EXERCISE GOAL: Repeat all the records exactly, omitting pictures.

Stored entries
──────────────────────────────
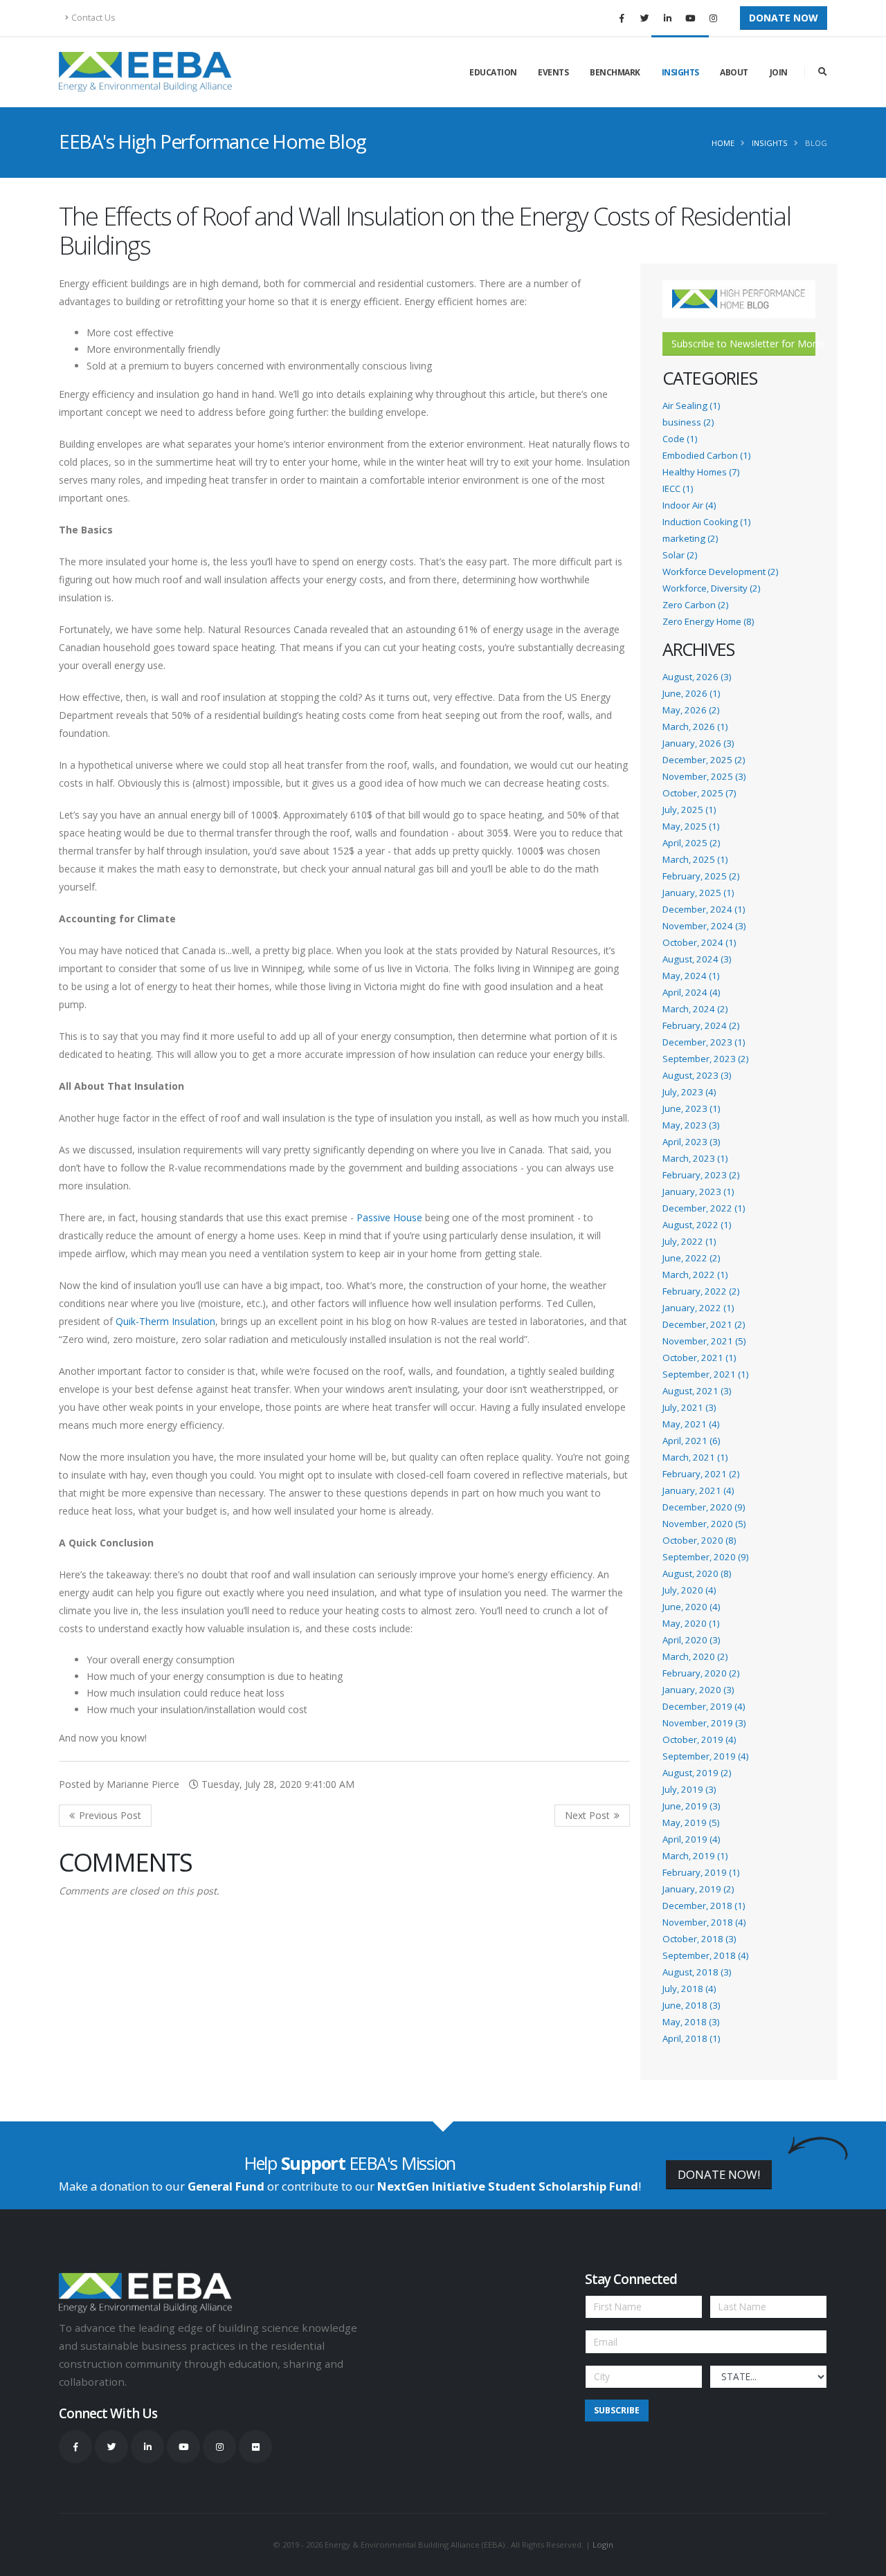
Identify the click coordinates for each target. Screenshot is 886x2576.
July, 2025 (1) (689, 809)
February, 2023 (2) (700, 1175)
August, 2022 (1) (696, 1224)
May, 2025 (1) (690, 826)
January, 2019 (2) (698, 1889)
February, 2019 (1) (700, 1872)
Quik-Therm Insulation (165, 1321)
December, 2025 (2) (703, 759)
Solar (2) (679, 555)
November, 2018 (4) (703, 1922)
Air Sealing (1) (691, 405)
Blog (816, 143)
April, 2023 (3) (691, 1141)
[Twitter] (644, 18)
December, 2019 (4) (703, 1706)
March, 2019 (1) (694, 1855)
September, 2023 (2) (705, 1058)
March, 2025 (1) (694, 859)
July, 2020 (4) (689, 1590)
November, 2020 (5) (703, 1523)
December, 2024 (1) (703, 909)
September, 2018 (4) (705, 1955)
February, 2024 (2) (700, 1025)
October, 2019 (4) (699, 1739)
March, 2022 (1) (694, 1274)
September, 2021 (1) (705, 1374)
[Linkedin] (667, 18)
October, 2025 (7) (699, 793)
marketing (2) (690, 538)
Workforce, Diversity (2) (711, 588)
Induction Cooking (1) (706, 521)
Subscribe (617, 2410)
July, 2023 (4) (689, 1092)
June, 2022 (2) (691, 1258)
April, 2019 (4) (691, 1839)
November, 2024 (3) (703, 926)
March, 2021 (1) (694, 1457)
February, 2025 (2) (700, 876)
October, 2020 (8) (699, 1540)
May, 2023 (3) (690, 1125)
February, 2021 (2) (700, 1474)
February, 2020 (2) (700, 1673)
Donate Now (783, 17)
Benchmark (615, 72)
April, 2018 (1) (691, 2038)
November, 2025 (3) (703, 776)
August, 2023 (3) (696, 1075)
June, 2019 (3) (691, 1806)
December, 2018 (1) (703, 1905)
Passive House (389, 1217)
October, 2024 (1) (699, 942)
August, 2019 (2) (696, 1772)
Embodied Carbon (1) (706, 455)
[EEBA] (145, 72)
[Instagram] (713, 18)
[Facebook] (621, 18)
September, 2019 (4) (705, 1756)
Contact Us (93, 18)
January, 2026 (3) (698, 743)
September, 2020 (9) (705, 1557)
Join (779, 72)
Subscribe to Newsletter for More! (743, 343)
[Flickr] (255, 2446)
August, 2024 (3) (696, 959)
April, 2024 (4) (691, 992)
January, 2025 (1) (698, 892)
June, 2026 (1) (691, 693)
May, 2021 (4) (690, 1424)
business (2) (688, 422)
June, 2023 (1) (691, 1108)
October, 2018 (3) (699, 1939)
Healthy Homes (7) (700, 472)
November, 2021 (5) (703, 1341)
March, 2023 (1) (694, 1158)
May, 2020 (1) (690, 1623)
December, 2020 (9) (703, 1507)
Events (553, 72)
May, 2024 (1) (690, 975)
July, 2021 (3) (689, 1407)
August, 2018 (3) (696, 1972)
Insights (680, 72)
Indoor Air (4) (689, 505)
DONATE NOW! (719, 2174)
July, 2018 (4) (689, 1988)
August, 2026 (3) (696, 676)
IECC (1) (677, 488)
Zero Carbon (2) (695, 605)
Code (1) (679, 438)
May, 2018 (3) (690, 2022)
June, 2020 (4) (691, 1606)
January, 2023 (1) (698, 1191)
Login (603, 2544)
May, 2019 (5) (690, 1822)
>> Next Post (592, 1816)
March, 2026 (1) (694, 726)
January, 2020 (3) (698, 1689)
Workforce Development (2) (720, 571)
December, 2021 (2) (703, 1324)
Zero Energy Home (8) (708, 621)
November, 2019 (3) (703, 1723)
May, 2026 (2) (690, 710)
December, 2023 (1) (703, 1042)
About (734, 72)
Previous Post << (105, 1816)
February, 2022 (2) (700, 1291)
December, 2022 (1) (703, 1208)
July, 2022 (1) (689, 1241)
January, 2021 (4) (698, 1490)
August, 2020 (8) (696, 1573)
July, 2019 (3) (689, 1789)
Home (723, 143)
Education (493, 72)
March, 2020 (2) (694, 1656)
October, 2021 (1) (699, 1357)
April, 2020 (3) (691, 1640)
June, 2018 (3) (691, 2005)
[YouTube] (690, 18)
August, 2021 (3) (696, 1391)
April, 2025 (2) (691, 843)
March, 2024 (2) (694, 1009)
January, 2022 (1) (698, 1307)
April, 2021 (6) (691, 1440)
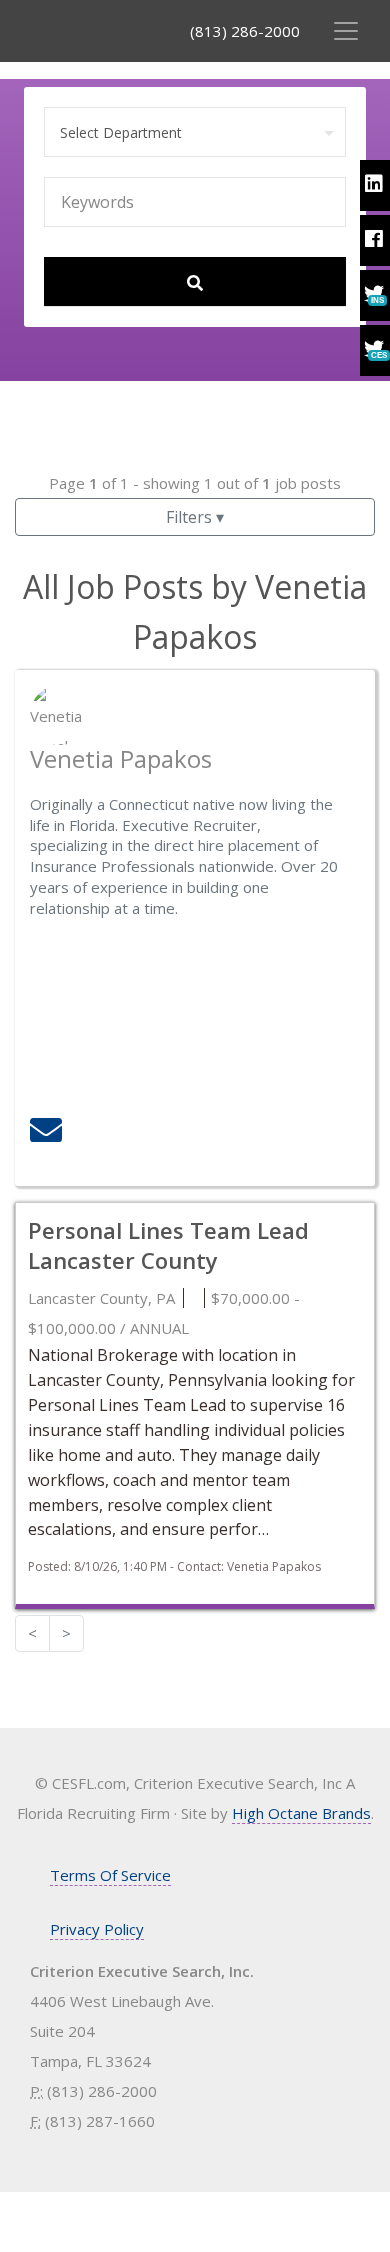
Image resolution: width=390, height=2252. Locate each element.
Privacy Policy (97, 1929)
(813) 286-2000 (245, 31)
──────────────────────────────
WRITTEN RESPONSE:
Identify the click coordinates for each target. Screenshot is 886x2576.
July, 2025 (1) (689, 809)
February, 2023 (2) (700, 1175)
August, 2022 (1) (696, 1224)
May, 2025 (1) (690, 826)
January, 2019 (2) (698, 1889)
February, 2019 (1) (700, 1872)
Quik-Therm Insulation (165, 1321)
December, 2025 (2) (703, 759)
Solar (2) (679, 555)
November, 2018 (4) (703, 1922)
Air Sealing (1) (691, 405)
Blog (816, 143)
April, 2023 (3) (691, 1141)
[Twitter] (644, 18)
December, 2019 (4) (703, 1706)
March, 2019 (1) (694, 1855)
September, 2023 (2) (705, 1058)
March, 2025 (1) (694, 859)
July, 2020 (4) (689, 1590)
November, 2020 (5) (703, 1523)
December, 2024 (1) (703, 909)
September, 2018 (4) (705, 1955)
February, 2024 (2) (700, 1025)
October, 2019 (4) (699, 1739)
March, 2022 (1) (694, 1274)
September, 2021 (1) (705, 1374)
[Linkedin] (667, 18)
October, 2025 (7) (699, 793)
marketing (2) (690, 538)
Workforce, Diversity (2) (711, 588)
Induction Cooking (1) (706, 521)
Subscribe (617, 2410)
July, 2023 (4) (689, 1092)
June, 2022 (2) (691, 1258)
April, 2019 (4) (691, 1839)
November, 2024 (3) (703, 926)
March, 2021 (1) (694, 1457)
February, 2025 (2) (700, 876)
October, 2020 (8) (699, 1540)
May, 2023 (3) (690, 1125)
February, 2021 (2) (700, 1474)
February, 2020 (2) (700, 1673)
Donate Now (783, 17)
Benchmark (615, 72)
April, 2018 (1) (691, 2038)
November, 2025 (3) (703, 776)
August, 2023 (3) (696, 1075)
June, 2019 (3) (691, 1806)
December, 2018 (1) (703, 1905)
Passive House (389, 1217)
October, 2024 (1) (699, 942)
August, 2019 (2) (696, 1772)
Embodied Carbon (1) (706, 455)
[EEBA] (145, 72)
[Instagram] (713, 18)
[Facebook] (621, 18)
September, 2019 (4) (705, 1756)
Contact Us (93, 18)
January, 2026 (3) (698, 743)
September, 2020 (9) (705, 1557)
Join (779, 72)
Subscribe to Newsletter for More! (743, 343)
[Flickr] (255, 2446)
August, 2024 (3) (696, 959)
April, 2024 (4) (691, 992)
January, 2025 (1) (698, 892)
June, 2026 (1) (691, 693)
May, 2021 (4) (690, 1424)
business (2) (688, 422)
June, 2023 (1) (691, 1108)
October, 2018 (3) (699, 1939)
Healthy Homes (7) (700, 472)
November, 2021 (5) (703, 1341)
March, 2023 (1) (694, 1158)
May, 2020 (1) (690, 1623)
December, 2020 (9) (703, 1507)
Events (553, 72)
May, 2024 (1) (690, 975)
July, 2021 (3) (689, 1407)
August, 2018 (3) (696, 1972)
Insights (680, 72)
Indoor Air (4) (689, 505)
DONATE NOW! (719, 2174)
July, 2018 (4) (689, 1988)
August, 2026 (3) (696, 676)
IECC (1) (677, 488)
Zero Carbon (2) (695, 605)
Code (1) (679, 438)
May, 2018 (3) (690, 2022)
June, 2020 (4) (691, 1606)
January, 2023 (1) (698, 1191)
Login (603, 2544)
May, 2019 (5) (690, 1822)
>> Next Post (592, 1816)
March, 2026 (1) (694, 726)
January, 2020 (3) (698, 1689)
Workforce Development (2) (720, 571)
December, 2021 (2) (703, 1324)
Zero Energy Home (8) (708, 621)
November, 2019 (3) (703, 1723)
May, 2026 (2) (690, 710)
December, 2023 (1) (703, 1042)
About (734, 72)
Previous Post << (105, 1816)
February, 2022 (2) (700, 1291)
December, 2022 (1) (703, 1208)
July, 2022 (1) (689, 1241)
January, 2021 (4) (698, 1490)
August, 2020 (8) (696, 1573)
July, 2019 (3) (689, 1789)
Home (723, 143)
Education (493, 72)
March, 2020 (2) (694, 1656)
October, 2021 (1) (699, 1357)
April, 2020 (3) (691, 1640)
June, 2018 (3) (691, 2005)
[YouTube] (690, 18)
August, 2021 (3) (696, 1391)
April, 2025 (2) (691, 843)
March, 2024 (2) (694, 1009)
January, 2022 (1) (698, 1307)
April, 2021 (6) (691, 1440)
Image resolution: width=390, height=2252. Locate each element.
Privacy Policy (97, 1929)
(813) 286-2000 (245, 31)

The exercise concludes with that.